Dado schioccò la lingua e, senza nessun'altra esitazione, premette il pulsante. Non ci volle molto prima che il portone venisse aperto, nonostante nessuno dall'altro capo avesse chiesto chi fosse.

"Questo era papà" commentò lei, mentre il fratello entrava annuendo. Rimasero in silenzio per il breve tragitto fino al secondo piano, incapaci di sentirsi confortati dall'immutabilità dell'androne e delle scale dove avevano corso fin troppe volte, guadagnando rimproveri non solo da parte dei loro genitori, ma anche della vecchia custode morta l'anno precedente. Cleo sentì sulla lingua l'aspro sapore delle caramelle al limone che ogni tanto le dava, portando un dito rachitico alle labbra per dirle che era un piccolo segreto tra loro - forse sarebbe dovuta andare al funerale, ma era stata avvertita dell'accaduto in ritardo.

"Adesso tocca a te suonare il campanello" le mormorò Corrado, dandole una leggera spallata. "Uno a testa, ricordi?"

"Sarà aperta come al solito, figurati" replicò lei, girando il pomello della porta che, in effetti, si spalancò sotto il suo tocco. "Ehilà! Noi siamo arrivati" disse ad alta voce, mettendo piede all'ingresso. Senza neanche accorgersene, riprese subito le antiche abitudini, abbandonando il cappotto su una seggiola poco lontana, sotto la quale ficcò le scarpe; Corrado la imitò titubante, lanciando anche lui una voce verso il salotto vuoto.

"Ma dove saranno finiti...?" si chiese Cleo, prima di avventurarsi verso le ampie finestre che davano sulla piazza sottostante.
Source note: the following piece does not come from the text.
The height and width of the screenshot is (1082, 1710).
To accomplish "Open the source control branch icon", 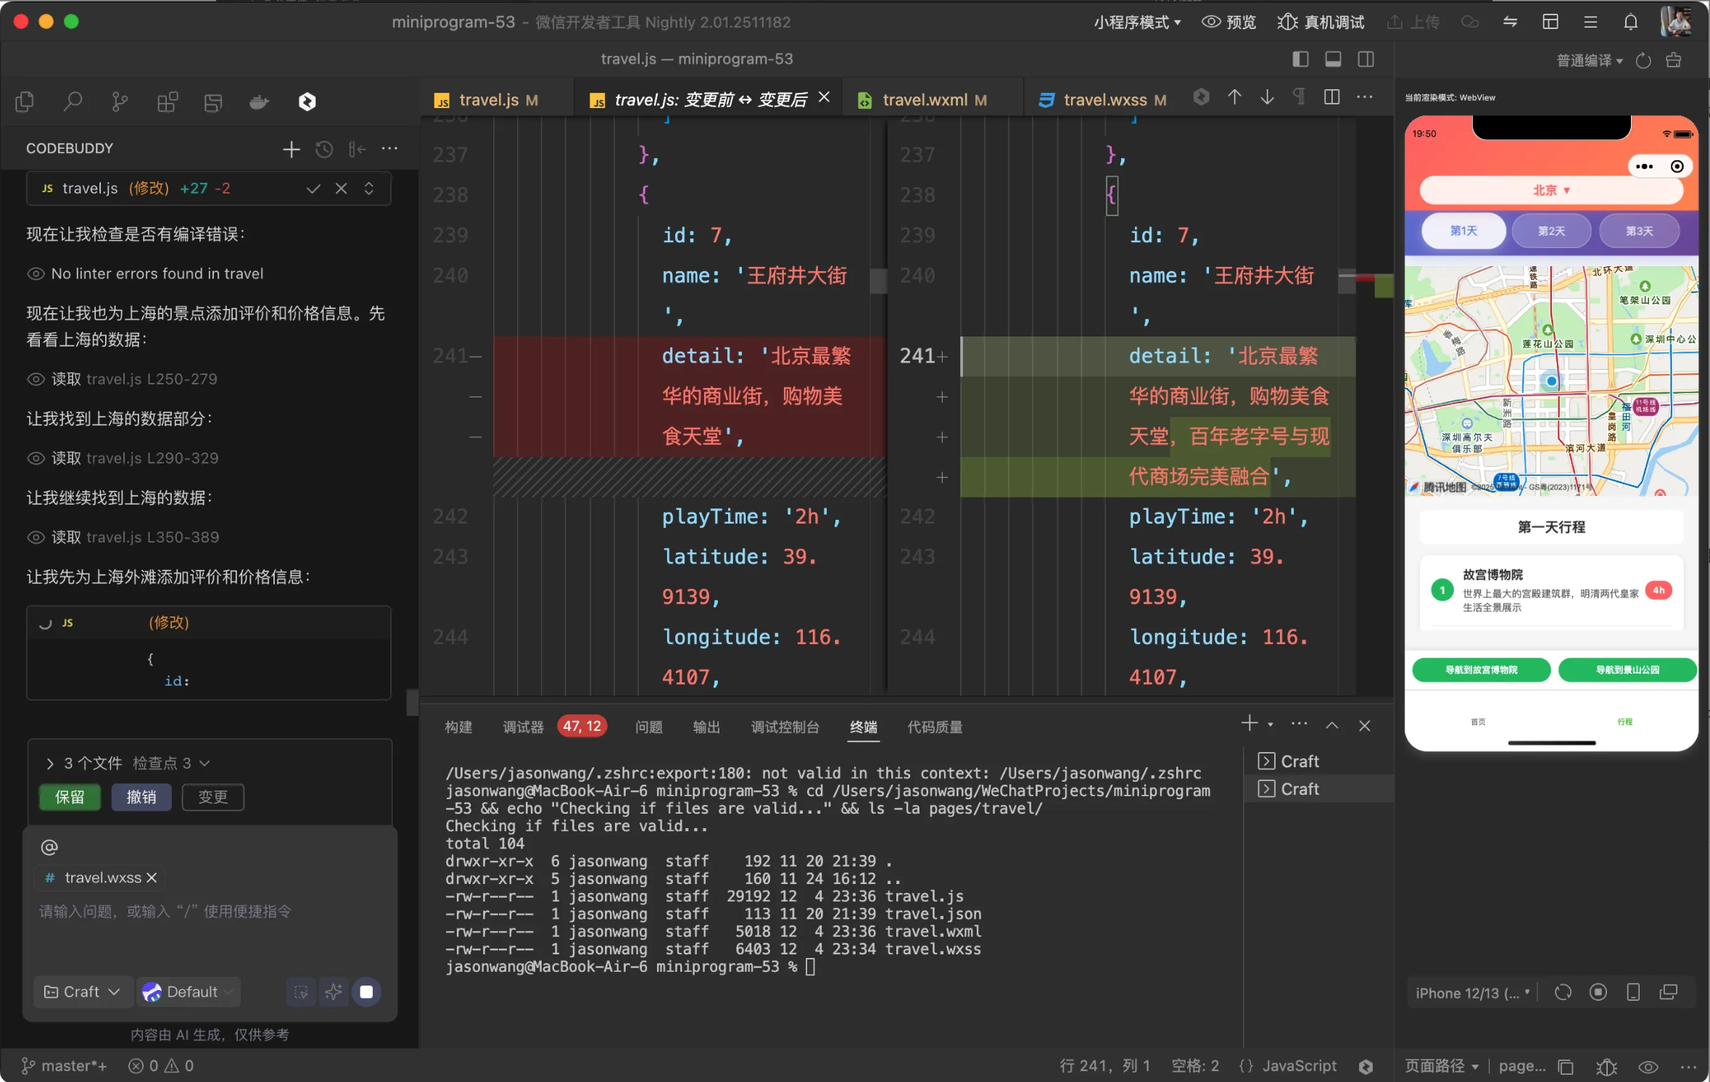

Si mise a guardare l'esterno, seguendo il movimento delle poche persone attorno alla statua centrale di Alessandro Volta, mentre il fratello si sedette su quella che era da sempre la sua poltrona - la più lontana dal televisore, così da leggere in pace quando gli altri guardavano un film.

Cleo si girò verso di lui, che replicò con un'alzata di spalle per poi spostare gli occhiali da sole sul capo a tirargli indietro i capelli che, quel giorno, erano più ribelli del solito. Nonostante il nervosismo che lo portava a stropicciare l'orlo del golfino, non le parve però troppo turbato.

"Vedrai che andrà bene" gli disse, giusto un attimo prima di scorgere il padre con la coda dell'occhio che, trafelato, appariva dal vano del corridoio.

Alto, secco e disarticolato quanto Corrado, ma con lo stesso taglio degli occhi di Cleo e le medesime sopracciglia folte, portava sempre con sé un'aria tale da farlo apparire del tutto fuori posto e perso nel suo mondo; forse erano le iridi di un azzurro slavato ad aumentare la sensazione, o ancora i folti capelli ormai argentati che non pettinava mai. Di certo il modo in cui si muoveva, come se fosse sempre alla ricerca di qualcosa, contribuiva molto all'insieme.

"Ma la porta era aperta?" chiese loro. Senza attendere una risposta, andò all'uscio e girò un paio di mandate, mentre Cleo lo osservava ridacchiando.

"Ciao anche a te, papà" gli disse Corrado, alzando una mano dalla poltrona per farsi vedere.

"Vi ho visto, vi ho visto" borbottò lui, per poi scompigliargli i capelli e avvicinarsi a Cleo, che strinse in un abbraccio.

"Bentornata" le sussurrò all'orecchio, e lei si lasciò cullare come una bambina. Era a casa.